PROBLEMA A RESOLVER >> Cita textualmente del texto sobre Sade el fragmento que empieza con "El delirante libertino" y continúa hasta "llegó a concluir.".

TEXTO PROPORCIONADO >>
● ● ● ● ●

El delirante libertino francés, cuya sarta de obras escabrosamente violentas dio origen al término “sadismo”, en realidad empezó su carrera literaria como escritor de viajes. En 1775, Sade emprendió un viaje por Italia y escribió un descomunal manuscrito sobre el periplo titulado Viaje a Italia. La farragosa composición, llena de cavilaciones sobre los museos florentinos y las costumbres napolitanas, nunca se llegó a concluir.
La atención de Sade divagó pronto hacia placeres más carnales, y en 1777 fue detenido por una larga lista de desagradables enredos, incluido lo que los historiadores llaman el “episodio de las niñas”. Sade fue arrojado a la cárcel de Vincennes y pasó en prisión la mayor parte de lo que le quedaba de vida. “Viaje a Italia” pronto se sumó a una serie de manuscritos inacabados de su juventud, fragmentos de poemas y obras teatrales serias, aunque no tuvo la disciplina para terminar ninguno de ellos. Desde un punto de vista estrictamente literario, la cárcel fue lo mejor que le pasó nunca al marqués. Únicamente entre rejas Sade fue capaz de aplicarse y componer las imaginativas obras sobre las que descansa su perdurable, si bien singular, reputación.

● ● ● ● ●

MATERIAL MOSTRADO >>
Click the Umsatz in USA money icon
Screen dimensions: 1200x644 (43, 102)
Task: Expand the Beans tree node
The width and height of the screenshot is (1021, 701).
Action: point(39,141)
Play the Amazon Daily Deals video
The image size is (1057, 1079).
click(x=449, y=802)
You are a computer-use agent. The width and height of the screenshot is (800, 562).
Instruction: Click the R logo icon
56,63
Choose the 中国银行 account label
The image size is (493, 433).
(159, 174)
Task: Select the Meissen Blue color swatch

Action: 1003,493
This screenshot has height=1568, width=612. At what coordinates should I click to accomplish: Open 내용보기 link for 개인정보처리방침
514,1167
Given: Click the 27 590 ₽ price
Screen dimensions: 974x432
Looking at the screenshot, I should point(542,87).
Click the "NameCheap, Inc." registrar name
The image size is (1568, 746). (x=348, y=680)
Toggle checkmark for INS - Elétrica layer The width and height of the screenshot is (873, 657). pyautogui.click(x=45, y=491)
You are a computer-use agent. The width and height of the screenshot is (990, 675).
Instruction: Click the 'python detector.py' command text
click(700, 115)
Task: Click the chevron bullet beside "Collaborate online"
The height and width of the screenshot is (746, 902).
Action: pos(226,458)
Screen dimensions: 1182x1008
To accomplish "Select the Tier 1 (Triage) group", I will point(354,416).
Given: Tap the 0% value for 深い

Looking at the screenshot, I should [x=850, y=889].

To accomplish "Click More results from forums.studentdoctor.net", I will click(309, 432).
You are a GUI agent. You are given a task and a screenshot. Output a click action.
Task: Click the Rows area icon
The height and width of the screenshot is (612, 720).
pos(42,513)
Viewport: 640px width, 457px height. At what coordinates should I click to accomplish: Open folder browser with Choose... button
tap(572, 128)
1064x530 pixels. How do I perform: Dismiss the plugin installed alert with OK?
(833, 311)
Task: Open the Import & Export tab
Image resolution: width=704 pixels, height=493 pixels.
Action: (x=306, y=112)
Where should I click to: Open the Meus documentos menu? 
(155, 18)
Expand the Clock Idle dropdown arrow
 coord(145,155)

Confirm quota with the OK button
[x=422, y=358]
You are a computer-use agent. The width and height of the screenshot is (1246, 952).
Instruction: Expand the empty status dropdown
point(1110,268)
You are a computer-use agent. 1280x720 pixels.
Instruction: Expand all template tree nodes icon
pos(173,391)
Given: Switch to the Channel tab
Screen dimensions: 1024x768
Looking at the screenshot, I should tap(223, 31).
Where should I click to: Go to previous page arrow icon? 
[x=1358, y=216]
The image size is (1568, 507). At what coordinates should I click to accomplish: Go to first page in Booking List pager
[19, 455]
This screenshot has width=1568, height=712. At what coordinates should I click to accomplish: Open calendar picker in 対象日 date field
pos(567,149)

● ● ● ● ●

TU SOLUCIÓN >>
El delirante libertino francés, cuya sarta de obras escabrosamente violentas dio origen al término “sadismo”, en realidad empezó su carrera literaria como escritor de viajes. En 1775, Sade emprendió un viaje por Italia y escribió un descomunal manuscrito sobre el periplo titulado Viaje a Italia. La farragosa composición, llena de cavilaciones sobre los museos florentinos y las costumbres napolitanas, nunca se llegó a concluir.